E aqui chegámos: a 2022 ou ao segundo ano segundo o calendário pandémico da COVID 19. Por muito que o título possa ser enganador, os tempos estranhos e a realidade anormal, a verdade é que o mundo pulou e avançou, extraordinariamente, desde o aparecimento e propagação do SARS-CoV-2.
Hoje, estamos todos mais conscientes da sinergia das nossas ações, das consequências da globalização, da importância da ciência e necessidade dos valores de solidariedade e igualdade nos acessos aos cuidados de saúde. Contudo, nem estas reflexões circunstanciais foram suficientes para inverter o discurso político do ‘regresso à normalidade’ – essa realidade onde modos desequilibrados de prosperidade ameaçam a igualdade, a nossa espécie e o planeta.
Felizmente, nem o mundo nem o tempo estão congelados e tendem, inexoravelmente, para o progresso. 2022 espera-se, por isso, como o ano da recuperação. Mas tal só sucederá caso se somem, aos discursos de boas novas, ações de partilha solidária dos mecanismos de vacinação entre os países e povos mais desenvolvidos e os que mais precisam.
Imaginemos, ainda assim, o cenário menos otimista e (infelizmente) mais provável. Com a subida das taxas de inflação, a retoma da mobilidade global apenas para parte da população (com acesso a planos de vacinação completos), ou o aumento das taxas de juro, é expectável que se agudize a pandemia das desigualdades económicas e que, com isso, surjam novos movimentos de agitação social precisamente propulsionados por todos aqueles que se sintam ‘deixados para trás’.
À escala global temos assistido, por via de uma espiral de desigualdades endémicas, ao empobrecimento da pluralidade do campo político e ao reforço da polarização entre os extremos – inevitavelmente prejudicial à vida democrática dos países. O caso das eleições chilenas de 2021, onde um candidato de inspiração neofascista (e admirador do ditador Augusto Pinochet) apenas saiu vencido graças a um entendimento amplo da esquerda progressista e democrática, é bem demonstrador do descontentamento popular e da canalização do mesmo para soluções de má memória.

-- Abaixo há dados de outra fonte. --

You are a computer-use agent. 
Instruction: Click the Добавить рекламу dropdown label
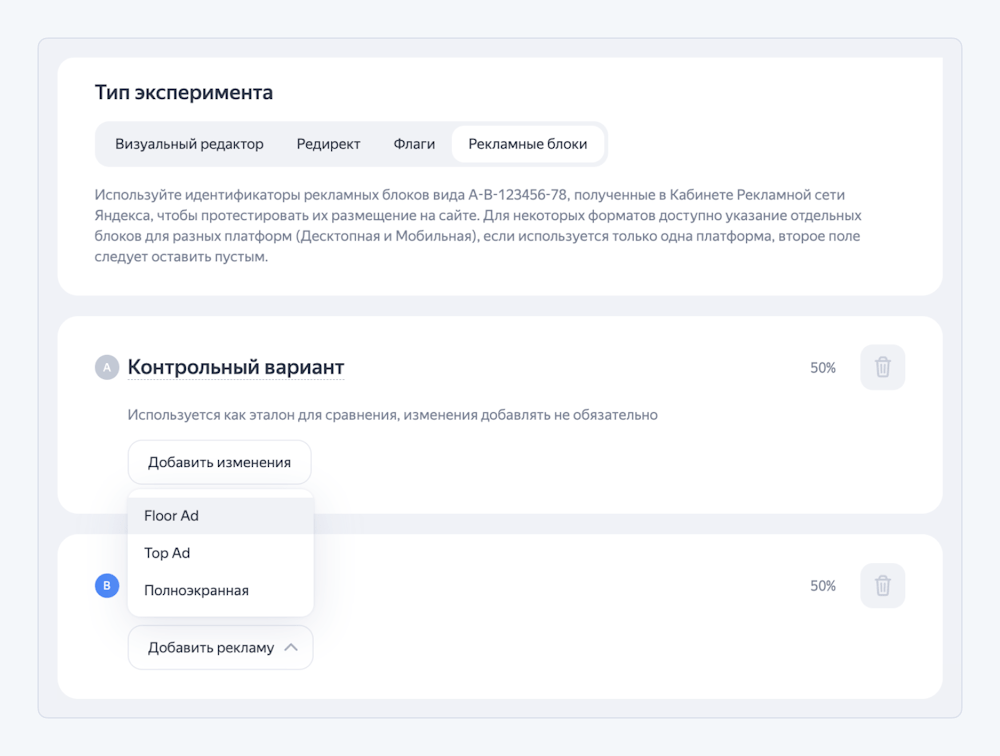point(210,647)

O próximo ano será, tanto pelo calendário eleitoral como pela conjuntura, um verdadeiro teste à democracia representativa como modelo político. Das eleições colombianas às eleições brasileiras, decisivas para o contexto regional da América Latina e para a afirmação de forças políticas populistas no panorama global; nas eleições presidenciais filipinas, onde a democracia estará em risco de colapso, como bem ilustram as candidaturas do famoso pugilista Pacquiao à presidência da República e da filha do atual presidente Duterte à vice-presidência; nas eleições legislativas húngaras ou presidenciais francesas, onde emergem as ondas populistas e xenófobas de Órban ou Zemmour; ou, por último, nas ‘mid-term’ norte-americanas mais polarizadas desde a Guerra Fria, muito fruto do posicionamento da diplomacia estadunidense face à afirmação da República Popular da China, que serão o verdadeiro teste à presidência democrata de Joe Biden.
Há, por isso, razões para um empenho redobrado na garantia de que o passado recente não se multiplica. Mais do que o ano de recuperação, este deve ser o primeiro de muitos anos de reformas estruturais: no combate às alterações climáticas e na promoção de novos padrões de consumo e produção; na promoção de modelos de justiça social e de uma agenda de empregos dignos; na definição de programas solidárias de ajuda aos migrantes que procuram melhores condições de vida; na utilização da transformação digital em prol de um novo paradigma pedagógico para os desafios do mundo e, em última instância, para a salvaguarda das democracias.
Importa, portanto, que este seja o ano das reformas e dos valores morais.